__DIRECTIONS FOR THIS TASK__: Present every line of the records below as a numbered list, skipping blank lines and leaving out the pictures.
^^^^
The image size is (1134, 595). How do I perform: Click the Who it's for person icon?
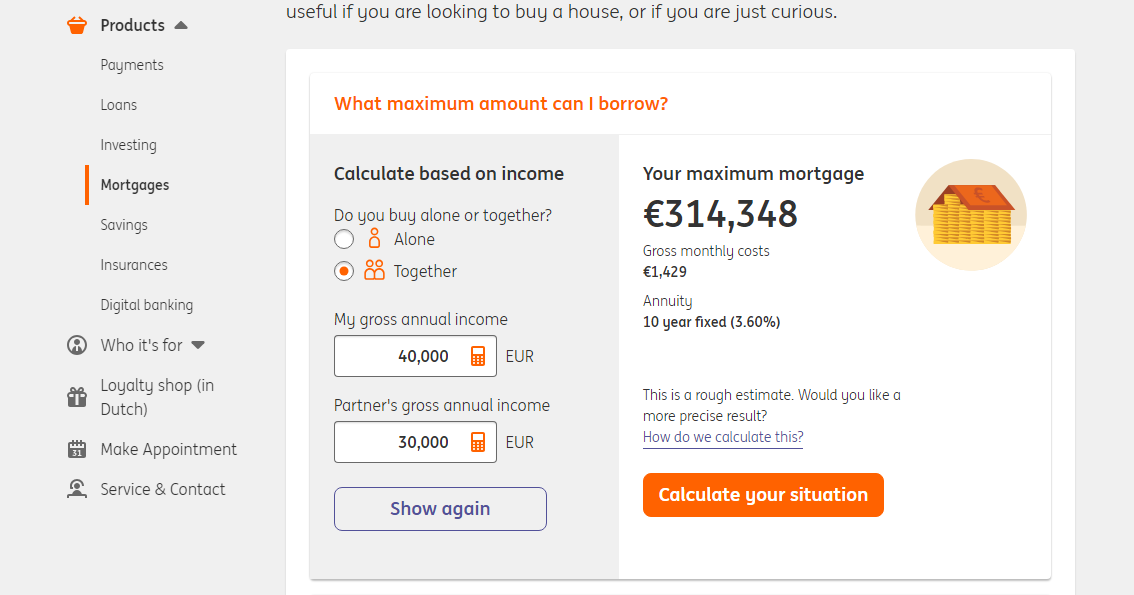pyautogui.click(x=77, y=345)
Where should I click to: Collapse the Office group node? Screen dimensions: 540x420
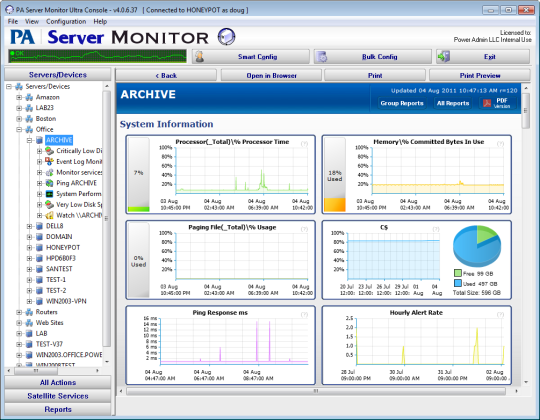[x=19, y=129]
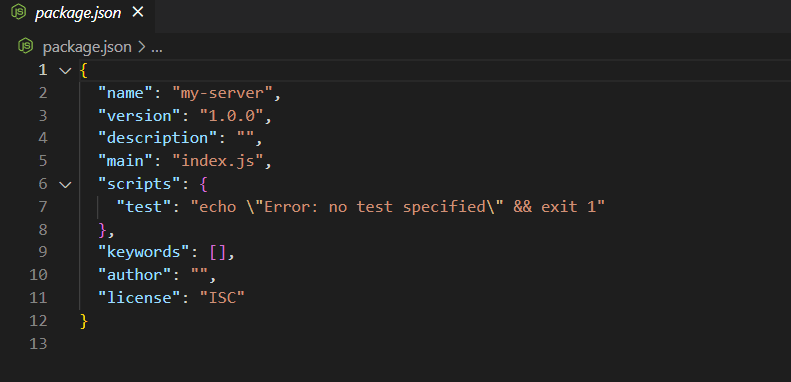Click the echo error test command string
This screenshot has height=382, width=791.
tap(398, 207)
^^^^
__THE RESULT__:
1. The image size is (1134, 595). How do I perform: Click the Who it's for person icon?
2. pyautogui.click(x=77, y=345)
3. Where should I click to: Collapse the Office group node? Screen dimensions: 540x420
4. [x=19, y=129]
5. Click the echo error test command string
6. This screenshot has height=382, width=791.
7. tap(398, 207)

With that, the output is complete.